The answering affidavits have brought this case within a narrow compass. As the proof stands, we cannot say that the attorney, or the assignees of the bank judgment, have ever given any instructions for delay, or that they have in any way interfered with the command of the writ to levy and collect the money; unless we infer instructions, against the positive denial of the parties, from the delay which actually took place. To declare the bank execution dormant under such circumstances would be going further than the cases have yet gone, and we think the motion ought not to be granted. In all the cases where the first execution has lost its preference, something was said by the plaintiff or his attorney at the time the execution was issued, or at some subsequent period, from which the sheriff could reasonably infer that he was authorized to give indulgence, instead of complying strictly with the command of the writ. But here no such thing appears. There is nothing but the naked fact that the assignees of the judgment did not rule the sheriff to proceed, or take any other measures to hasten his movements. That only warrants the inference that the assignees acquiesced in the course pursued by the sheriff. But mere acquiescence, without doing or saying any thing to encourage or sanction the delay, we think *234is not enough to render the execution dormant, (a) In this view of the case it is unnecessary to consider whether the chancery execution was not cut off by the previous assignment by Brown to Davidson.

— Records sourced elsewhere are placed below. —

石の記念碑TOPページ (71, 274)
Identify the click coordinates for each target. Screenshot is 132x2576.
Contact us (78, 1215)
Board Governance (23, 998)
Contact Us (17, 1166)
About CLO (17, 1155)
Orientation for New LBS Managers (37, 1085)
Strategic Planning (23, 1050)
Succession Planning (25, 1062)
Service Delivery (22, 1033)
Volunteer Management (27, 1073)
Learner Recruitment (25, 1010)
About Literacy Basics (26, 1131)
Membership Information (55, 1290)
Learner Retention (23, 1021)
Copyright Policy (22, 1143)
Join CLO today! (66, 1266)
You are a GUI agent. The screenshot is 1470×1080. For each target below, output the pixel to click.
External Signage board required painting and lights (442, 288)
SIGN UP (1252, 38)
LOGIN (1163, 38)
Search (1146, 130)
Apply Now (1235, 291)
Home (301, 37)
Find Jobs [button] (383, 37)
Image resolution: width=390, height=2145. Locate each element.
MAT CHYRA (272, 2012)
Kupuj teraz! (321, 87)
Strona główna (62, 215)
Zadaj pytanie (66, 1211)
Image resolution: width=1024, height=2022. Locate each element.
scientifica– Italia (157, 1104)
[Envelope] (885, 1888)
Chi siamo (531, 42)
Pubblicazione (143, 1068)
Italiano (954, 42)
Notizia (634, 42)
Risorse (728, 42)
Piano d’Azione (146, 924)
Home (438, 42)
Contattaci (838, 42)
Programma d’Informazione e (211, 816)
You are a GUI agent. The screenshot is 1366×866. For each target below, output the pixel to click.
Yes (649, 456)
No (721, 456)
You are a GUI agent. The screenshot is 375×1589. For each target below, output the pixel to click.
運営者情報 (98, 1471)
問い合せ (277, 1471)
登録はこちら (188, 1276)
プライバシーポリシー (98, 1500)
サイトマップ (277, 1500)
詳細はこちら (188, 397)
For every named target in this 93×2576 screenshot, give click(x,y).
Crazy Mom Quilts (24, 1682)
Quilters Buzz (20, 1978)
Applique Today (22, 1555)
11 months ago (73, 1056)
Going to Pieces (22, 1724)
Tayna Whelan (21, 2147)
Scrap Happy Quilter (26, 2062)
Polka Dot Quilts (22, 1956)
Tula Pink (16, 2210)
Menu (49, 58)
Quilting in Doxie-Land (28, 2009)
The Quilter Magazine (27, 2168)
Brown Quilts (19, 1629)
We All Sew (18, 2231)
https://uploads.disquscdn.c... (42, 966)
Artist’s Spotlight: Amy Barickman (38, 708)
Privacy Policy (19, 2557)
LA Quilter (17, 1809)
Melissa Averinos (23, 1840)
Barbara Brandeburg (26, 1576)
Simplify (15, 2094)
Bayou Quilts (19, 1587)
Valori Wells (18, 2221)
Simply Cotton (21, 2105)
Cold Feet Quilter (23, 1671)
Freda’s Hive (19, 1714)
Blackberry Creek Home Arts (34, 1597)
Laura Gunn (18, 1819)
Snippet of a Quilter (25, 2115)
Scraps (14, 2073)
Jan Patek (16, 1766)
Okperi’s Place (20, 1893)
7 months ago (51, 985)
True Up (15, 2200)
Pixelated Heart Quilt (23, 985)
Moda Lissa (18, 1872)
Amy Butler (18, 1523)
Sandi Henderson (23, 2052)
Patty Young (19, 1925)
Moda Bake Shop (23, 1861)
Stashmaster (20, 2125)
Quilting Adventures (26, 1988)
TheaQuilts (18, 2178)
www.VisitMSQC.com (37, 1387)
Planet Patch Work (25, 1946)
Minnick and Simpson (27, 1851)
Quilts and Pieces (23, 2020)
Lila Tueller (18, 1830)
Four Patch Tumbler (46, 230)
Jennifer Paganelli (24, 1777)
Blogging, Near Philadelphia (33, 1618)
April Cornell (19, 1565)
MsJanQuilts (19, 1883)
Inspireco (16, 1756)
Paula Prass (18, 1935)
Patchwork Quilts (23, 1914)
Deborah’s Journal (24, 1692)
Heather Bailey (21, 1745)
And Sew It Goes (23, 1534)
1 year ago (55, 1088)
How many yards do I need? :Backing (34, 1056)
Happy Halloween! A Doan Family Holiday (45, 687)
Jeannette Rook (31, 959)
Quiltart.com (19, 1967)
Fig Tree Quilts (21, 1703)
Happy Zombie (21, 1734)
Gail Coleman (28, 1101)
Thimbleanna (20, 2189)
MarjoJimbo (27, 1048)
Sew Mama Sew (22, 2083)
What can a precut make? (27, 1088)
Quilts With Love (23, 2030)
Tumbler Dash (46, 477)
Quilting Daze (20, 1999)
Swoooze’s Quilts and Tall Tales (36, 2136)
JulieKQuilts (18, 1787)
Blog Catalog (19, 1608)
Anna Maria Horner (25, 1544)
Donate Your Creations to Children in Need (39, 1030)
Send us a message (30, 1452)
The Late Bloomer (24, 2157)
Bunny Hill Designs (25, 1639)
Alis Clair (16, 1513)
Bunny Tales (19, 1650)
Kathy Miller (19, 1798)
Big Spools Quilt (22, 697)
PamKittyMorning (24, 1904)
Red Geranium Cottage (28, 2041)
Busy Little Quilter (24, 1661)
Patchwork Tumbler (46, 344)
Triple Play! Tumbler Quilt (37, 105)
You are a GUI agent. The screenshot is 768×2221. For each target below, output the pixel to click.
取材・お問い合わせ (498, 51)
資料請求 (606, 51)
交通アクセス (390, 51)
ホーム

If the goods which the sheriff sold are not the same which had been levied on before the return day of the bank execution, then of course the sheriff will not pay the money to the owners of that execution. Mr. Rathbone does not need our aid in that matter. We make no order about the application of the money; but leave the sheriff to do his duty.
Motion denied.
See Knower v. Barnard and others, (5 Hill, 377 ;) Kimball v. Munger, (2 Hill, 364;) Grab. Pr. 382 to 384, 2nd ed.